The Bank of England (BoE) voted 7-2 to maintain rates at 5.25% for another month. As anticipated, the meeting had little immediate impact, with GBP/USD and GBP/EUR slipping by less than 0.4%, despite the likelihood of an August rate cut increasing from 30% to over 60%. This morning, sterling remains steady, unaffected by stronger-than-expected UK retail sales and the highest consumer confidence in over two years.
Key insights from the BoE’s statement and meeting minutes indicated a "finely balanced" decision not to cut rates, highlighting divisions among the majority about the significance of unexpectedly strong services inflation. This announcement followed data showing UK inflation had reached the central bank’s 2% target for the first time in almost three years, although the services sector inflation slowed less than anticipated. Some policymakers, despite voting to keep rates unchanged, noted that surprises in services inflation hadn't altered the economy's disinflationary path. This was perceived as dovish, leading to a slight decline in UK gilt yields and the British pound.
Sterling remains surprisingly resilient, even though it appears overvalued compared to swap differentials, particularly against the EUR and USD. This resilience might be attributed to factors beyond cyclical and monetary policy considerations, such as the prospect of more stable UK politics and improved UK-EU relations under a potential Labour Party leadership, which could act as a bullish factor.
The US dollar has experienced a relatively calm period recently, despite US yields hitting a two-month low. The dollar faced mild selling pressure as US retail sales for May rose less than expected, reinforcing a 60% probability of a Fed rate cut in September. However, dovish policy signals from Europe are helping to keep the dollar stable. Today, attention shifts to flash industry PMIs from Europe, the UK, and the US, offering an initial look at economic activity deviations for June.
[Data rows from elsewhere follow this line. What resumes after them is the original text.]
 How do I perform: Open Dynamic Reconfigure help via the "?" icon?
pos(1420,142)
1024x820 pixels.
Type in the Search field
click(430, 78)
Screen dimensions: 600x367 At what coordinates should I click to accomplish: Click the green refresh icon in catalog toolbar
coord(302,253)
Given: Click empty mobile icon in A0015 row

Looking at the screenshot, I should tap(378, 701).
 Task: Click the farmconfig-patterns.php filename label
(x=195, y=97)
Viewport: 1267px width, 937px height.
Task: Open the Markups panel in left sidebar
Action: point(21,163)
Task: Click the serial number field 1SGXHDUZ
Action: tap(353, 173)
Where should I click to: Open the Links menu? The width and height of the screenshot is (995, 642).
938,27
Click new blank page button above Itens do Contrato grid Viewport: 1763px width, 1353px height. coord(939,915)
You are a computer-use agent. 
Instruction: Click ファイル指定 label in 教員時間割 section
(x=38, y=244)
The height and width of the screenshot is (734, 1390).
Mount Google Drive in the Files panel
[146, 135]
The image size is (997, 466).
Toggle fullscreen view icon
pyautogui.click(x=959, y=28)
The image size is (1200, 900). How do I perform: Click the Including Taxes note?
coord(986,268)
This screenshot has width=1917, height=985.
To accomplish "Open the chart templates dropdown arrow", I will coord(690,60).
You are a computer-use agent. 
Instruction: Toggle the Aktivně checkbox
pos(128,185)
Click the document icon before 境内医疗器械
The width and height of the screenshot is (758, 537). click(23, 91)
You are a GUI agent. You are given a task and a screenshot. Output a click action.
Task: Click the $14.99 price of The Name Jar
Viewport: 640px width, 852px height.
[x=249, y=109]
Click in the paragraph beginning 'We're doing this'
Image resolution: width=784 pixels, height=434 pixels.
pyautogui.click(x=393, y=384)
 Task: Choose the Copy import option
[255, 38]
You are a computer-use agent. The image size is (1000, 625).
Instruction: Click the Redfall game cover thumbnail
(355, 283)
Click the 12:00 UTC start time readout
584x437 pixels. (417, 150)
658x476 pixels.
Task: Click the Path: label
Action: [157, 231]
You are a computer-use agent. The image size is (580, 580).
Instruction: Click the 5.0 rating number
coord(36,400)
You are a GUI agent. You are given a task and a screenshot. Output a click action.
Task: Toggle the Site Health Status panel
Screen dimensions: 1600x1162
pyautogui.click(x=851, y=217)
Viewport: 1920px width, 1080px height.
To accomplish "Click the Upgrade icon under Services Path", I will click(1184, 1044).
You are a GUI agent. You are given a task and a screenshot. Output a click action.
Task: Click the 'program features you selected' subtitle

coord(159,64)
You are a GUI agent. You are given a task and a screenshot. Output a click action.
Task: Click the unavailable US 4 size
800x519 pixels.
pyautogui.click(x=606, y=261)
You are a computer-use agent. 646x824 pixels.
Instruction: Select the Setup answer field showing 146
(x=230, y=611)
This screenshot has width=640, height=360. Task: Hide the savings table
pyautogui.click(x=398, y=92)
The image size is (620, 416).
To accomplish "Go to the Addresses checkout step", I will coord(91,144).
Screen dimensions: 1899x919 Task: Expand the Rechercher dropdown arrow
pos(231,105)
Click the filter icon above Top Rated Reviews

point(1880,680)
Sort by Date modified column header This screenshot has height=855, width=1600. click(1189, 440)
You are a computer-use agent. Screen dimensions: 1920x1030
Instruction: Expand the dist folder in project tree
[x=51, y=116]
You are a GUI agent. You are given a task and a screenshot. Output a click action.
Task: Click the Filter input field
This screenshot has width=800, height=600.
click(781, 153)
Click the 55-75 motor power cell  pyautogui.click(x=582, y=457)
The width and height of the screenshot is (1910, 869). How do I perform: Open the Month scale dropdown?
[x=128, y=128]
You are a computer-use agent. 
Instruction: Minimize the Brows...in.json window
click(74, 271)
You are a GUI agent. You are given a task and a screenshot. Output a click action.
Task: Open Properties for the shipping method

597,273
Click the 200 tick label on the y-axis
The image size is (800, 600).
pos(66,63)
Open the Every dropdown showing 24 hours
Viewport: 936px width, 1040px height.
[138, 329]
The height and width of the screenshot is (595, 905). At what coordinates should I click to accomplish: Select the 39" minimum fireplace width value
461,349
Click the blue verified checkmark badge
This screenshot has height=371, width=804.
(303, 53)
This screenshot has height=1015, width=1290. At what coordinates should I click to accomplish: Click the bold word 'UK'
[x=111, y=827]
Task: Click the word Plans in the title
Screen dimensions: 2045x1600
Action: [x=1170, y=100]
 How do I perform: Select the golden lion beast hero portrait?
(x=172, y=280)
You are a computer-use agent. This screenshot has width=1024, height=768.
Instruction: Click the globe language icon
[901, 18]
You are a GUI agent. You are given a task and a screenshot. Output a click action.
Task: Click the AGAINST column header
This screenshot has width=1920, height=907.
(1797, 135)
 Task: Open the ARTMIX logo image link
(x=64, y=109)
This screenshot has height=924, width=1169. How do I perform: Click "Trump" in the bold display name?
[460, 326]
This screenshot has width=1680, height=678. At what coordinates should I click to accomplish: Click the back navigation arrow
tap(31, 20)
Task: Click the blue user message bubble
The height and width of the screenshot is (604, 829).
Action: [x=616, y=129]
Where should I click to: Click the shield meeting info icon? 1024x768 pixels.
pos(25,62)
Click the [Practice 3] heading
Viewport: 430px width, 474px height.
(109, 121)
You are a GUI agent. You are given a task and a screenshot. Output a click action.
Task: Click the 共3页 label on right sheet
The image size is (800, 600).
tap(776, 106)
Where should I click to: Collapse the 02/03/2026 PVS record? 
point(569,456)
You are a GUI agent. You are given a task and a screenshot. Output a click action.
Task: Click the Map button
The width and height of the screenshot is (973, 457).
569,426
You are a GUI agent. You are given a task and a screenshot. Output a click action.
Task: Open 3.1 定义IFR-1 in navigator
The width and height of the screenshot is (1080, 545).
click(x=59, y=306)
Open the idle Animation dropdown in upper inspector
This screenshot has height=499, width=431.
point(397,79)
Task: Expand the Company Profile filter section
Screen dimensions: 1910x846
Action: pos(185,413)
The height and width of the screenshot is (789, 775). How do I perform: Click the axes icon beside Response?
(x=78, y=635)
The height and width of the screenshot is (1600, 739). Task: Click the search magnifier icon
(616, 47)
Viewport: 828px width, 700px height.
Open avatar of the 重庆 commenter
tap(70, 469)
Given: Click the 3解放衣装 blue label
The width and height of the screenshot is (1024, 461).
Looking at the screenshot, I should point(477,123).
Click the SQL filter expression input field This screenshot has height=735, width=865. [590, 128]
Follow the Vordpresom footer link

Yesterday's data releases included the Philly Fed survey, jobless claims, and housing starts, all of which came in slightly weaker than expected. Despite this, US Treasury yields edged up slightly, supporting the dollar against most major currencies. Recent hawkish comments from the Federal Reserve, in contrast to its major peers, are keeping the dollar on track for its third consecutive weekly rise. Notable gains have been made against the Swiss franc, which came under selling pressure after the Swiss National Bank cut interest rates for the second time this year. The Japanese yen is also drawing attention, with verbal intervention anticipated as it trades around 158.90 per dollar, close to the significant 160 per dollar level. Meanwhile, the US has added Japan to its “monitoring list” for foreign-exchange practices but stopped short of labelling it a currency manipulator.